Como en todas las celebraciones de nuestra fe se puede hablar en la Navidad de tres planos distintos. Hay en la Navidad cristiana, en primer lugar, la memoria de un acontecimiento histórico singular e irrepetible, como es siempre el nacimiento de una persona concreta. De tal forma afectó el nacimiento de Jesús de Nazaret a nuestra historia, que desde el S.VI decidimos iniciar nuestro cómputo del tiempo a partir de él. De este hecho histórico, humilde en su realización pero transcendente en sus consecuencias, nosotros hacemos en estos días memoria gozosa.
Pero hay en la Navidad cristiana bastante más. Es, en otro plano, el reconocimiento asombrado de la presencia viva y mantenida de Dios en medio de los hombres. El que nació con el sobrenombre de Emmanuel, “Dios-con-nosotros”, no limitó su presencia en nuestro mundo a su existencia histórica. Él mismo afirmó “ya sabéis que yo estoy con vosotros todos los días hasta el fin del mundo” (Mt 28,20).
Y esto sin olvidar un tercer plano que mira hacia el futuro. Es la esperanza, bien fundada, de que un día esa presencia, que inicialmente fue en humildad y ahora se desarrolla en los velos del misterio, un día se hará radiante y esplendorosa. La Navidad cristiana es, por tanto, también el sueño ilusionado de que un día, por fin, se harán realidad los cielos nuevos y la tierra nueva.

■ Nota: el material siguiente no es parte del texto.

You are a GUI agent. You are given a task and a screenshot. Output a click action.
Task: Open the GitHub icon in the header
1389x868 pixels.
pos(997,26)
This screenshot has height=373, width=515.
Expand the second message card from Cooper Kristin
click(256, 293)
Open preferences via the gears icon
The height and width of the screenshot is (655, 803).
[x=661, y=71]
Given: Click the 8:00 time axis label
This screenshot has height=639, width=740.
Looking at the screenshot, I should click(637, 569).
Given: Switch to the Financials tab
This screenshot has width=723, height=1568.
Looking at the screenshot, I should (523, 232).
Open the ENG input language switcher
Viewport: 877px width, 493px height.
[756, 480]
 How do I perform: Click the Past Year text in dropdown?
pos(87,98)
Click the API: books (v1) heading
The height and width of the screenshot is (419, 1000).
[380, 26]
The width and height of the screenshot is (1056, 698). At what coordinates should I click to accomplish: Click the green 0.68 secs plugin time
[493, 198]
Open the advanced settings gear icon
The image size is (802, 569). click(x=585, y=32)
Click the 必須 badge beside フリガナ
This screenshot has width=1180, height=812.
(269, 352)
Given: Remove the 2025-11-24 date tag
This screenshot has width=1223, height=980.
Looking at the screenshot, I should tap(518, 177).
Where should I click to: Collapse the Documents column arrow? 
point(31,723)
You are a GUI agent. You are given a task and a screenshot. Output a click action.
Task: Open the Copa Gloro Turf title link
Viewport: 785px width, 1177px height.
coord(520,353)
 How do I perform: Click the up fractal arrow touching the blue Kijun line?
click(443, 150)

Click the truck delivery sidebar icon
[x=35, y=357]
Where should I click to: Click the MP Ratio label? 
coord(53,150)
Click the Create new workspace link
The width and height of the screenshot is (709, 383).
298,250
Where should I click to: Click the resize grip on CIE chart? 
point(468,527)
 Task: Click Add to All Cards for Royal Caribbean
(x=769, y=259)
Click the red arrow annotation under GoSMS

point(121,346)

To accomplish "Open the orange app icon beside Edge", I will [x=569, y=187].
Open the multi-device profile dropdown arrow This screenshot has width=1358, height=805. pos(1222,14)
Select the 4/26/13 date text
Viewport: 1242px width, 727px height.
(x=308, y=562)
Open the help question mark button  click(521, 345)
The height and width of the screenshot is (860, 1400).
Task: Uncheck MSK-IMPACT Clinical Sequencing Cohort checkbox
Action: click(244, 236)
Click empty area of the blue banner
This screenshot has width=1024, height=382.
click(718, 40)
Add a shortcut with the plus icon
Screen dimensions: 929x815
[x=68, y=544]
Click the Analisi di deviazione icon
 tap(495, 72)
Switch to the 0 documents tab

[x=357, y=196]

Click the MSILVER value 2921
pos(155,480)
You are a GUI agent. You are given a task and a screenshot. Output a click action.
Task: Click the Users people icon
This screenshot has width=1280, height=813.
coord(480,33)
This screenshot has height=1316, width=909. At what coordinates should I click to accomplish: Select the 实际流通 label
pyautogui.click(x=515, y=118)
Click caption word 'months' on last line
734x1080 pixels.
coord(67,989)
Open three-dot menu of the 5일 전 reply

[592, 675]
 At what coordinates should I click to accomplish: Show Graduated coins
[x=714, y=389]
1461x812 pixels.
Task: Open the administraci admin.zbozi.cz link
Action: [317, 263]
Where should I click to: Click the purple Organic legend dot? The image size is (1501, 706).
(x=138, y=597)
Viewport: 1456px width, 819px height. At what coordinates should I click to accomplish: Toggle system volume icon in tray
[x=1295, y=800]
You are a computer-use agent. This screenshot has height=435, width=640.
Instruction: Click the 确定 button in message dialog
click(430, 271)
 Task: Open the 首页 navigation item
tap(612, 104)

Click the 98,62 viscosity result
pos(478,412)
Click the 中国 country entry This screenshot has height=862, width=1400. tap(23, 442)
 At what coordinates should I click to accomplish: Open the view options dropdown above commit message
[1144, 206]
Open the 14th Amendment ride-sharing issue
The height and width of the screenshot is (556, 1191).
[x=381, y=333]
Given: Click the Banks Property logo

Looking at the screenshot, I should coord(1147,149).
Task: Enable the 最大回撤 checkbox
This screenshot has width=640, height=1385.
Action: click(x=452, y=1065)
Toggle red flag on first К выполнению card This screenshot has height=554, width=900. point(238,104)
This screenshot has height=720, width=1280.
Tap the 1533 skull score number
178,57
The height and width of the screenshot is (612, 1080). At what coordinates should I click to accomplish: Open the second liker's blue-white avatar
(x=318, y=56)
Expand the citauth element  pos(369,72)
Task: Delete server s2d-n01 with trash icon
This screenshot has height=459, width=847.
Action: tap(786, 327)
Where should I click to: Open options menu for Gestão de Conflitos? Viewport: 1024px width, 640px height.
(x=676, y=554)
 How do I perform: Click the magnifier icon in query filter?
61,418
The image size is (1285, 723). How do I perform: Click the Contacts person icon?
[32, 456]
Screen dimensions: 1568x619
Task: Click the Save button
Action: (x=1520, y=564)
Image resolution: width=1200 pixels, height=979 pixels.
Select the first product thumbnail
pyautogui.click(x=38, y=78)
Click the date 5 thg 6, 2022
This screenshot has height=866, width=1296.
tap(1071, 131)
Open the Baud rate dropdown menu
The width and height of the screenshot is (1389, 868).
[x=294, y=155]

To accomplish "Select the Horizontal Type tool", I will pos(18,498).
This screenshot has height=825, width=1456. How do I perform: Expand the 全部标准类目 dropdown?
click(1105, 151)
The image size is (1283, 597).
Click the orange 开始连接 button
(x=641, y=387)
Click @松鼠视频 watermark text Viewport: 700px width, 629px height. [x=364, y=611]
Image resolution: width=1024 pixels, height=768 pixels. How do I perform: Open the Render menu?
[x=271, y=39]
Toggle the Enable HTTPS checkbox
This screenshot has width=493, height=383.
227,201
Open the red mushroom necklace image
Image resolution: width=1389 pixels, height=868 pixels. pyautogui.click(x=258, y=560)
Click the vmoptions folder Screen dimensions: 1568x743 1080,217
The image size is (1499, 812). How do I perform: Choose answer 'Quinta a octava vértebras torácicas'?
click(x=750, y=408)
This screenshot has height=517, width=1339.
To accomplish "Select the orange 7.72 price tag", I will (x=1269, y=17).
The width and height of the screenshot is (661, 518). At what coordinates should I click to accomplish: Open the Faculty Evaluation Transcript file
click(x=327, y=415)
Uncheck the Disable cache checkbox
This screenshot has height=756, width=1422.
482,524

Todo el misterio de nuestra fe se desarrolla y se vive en esta tensión, entre el “ya” y el “todavía no”. Así lo expresó felizmente el autor bíblico que escribió “Somos ya hijos de Dios, aunque todavía no se ha manifestado lo que seremos” (I Jn 3,2). Es la tensión entre la dimensión actual y presente de lo que celebramos y la esperanza de la realización plena de lo que creemos.
Del que nació en Belén, según los evangelistas “en tiempos del rey Herodes”, se hacen dos afirmaciones especialmente importantes: “se le puso por nombre Emmanuel, que significa Dios-con-nosotros” (Mt 1,23)… y también que era el Verbo, la Palabra misma de Dios, que “puso su tienda entre las nuestras” (Jn 1,14).
Esto es el “ya”, lo que aconteció como realidad histórica, del que nosotros ahora hacemos memoria.
Pero creemos que esa presencia mira también hacia la consumación de la historia para desarrollarse en su plenitud. Con toda intención y referencia clara a los datos evangélicos, en el último libro de la Biblia leemos, al hablar de la Jerusalén celestial, “Esta es la tienda de campaña que Dios ha montado entre los hombres. Dios habitará con ellos; ellos serán su pueblo y Dios mismo estará con ellos” (Apocalipsis 21,3).
Celebramos, por tanto, la Navidad entre el “ya” y el “todavía no”. Es decir, con el gozo, alto y subido, de lo que ha acontecido; y, a la vez, con el compromiso, firme y serio, de poner cada uno nuestra parte para que se desarrolle la intervención salvadora que Dios inició en nuestra historia a partir del nacimiento de Jesús. Porque es claro que ésta no ha llegado todavía a su plenitud.
José Manuel Hernández, sacerdote diocesano jubilado.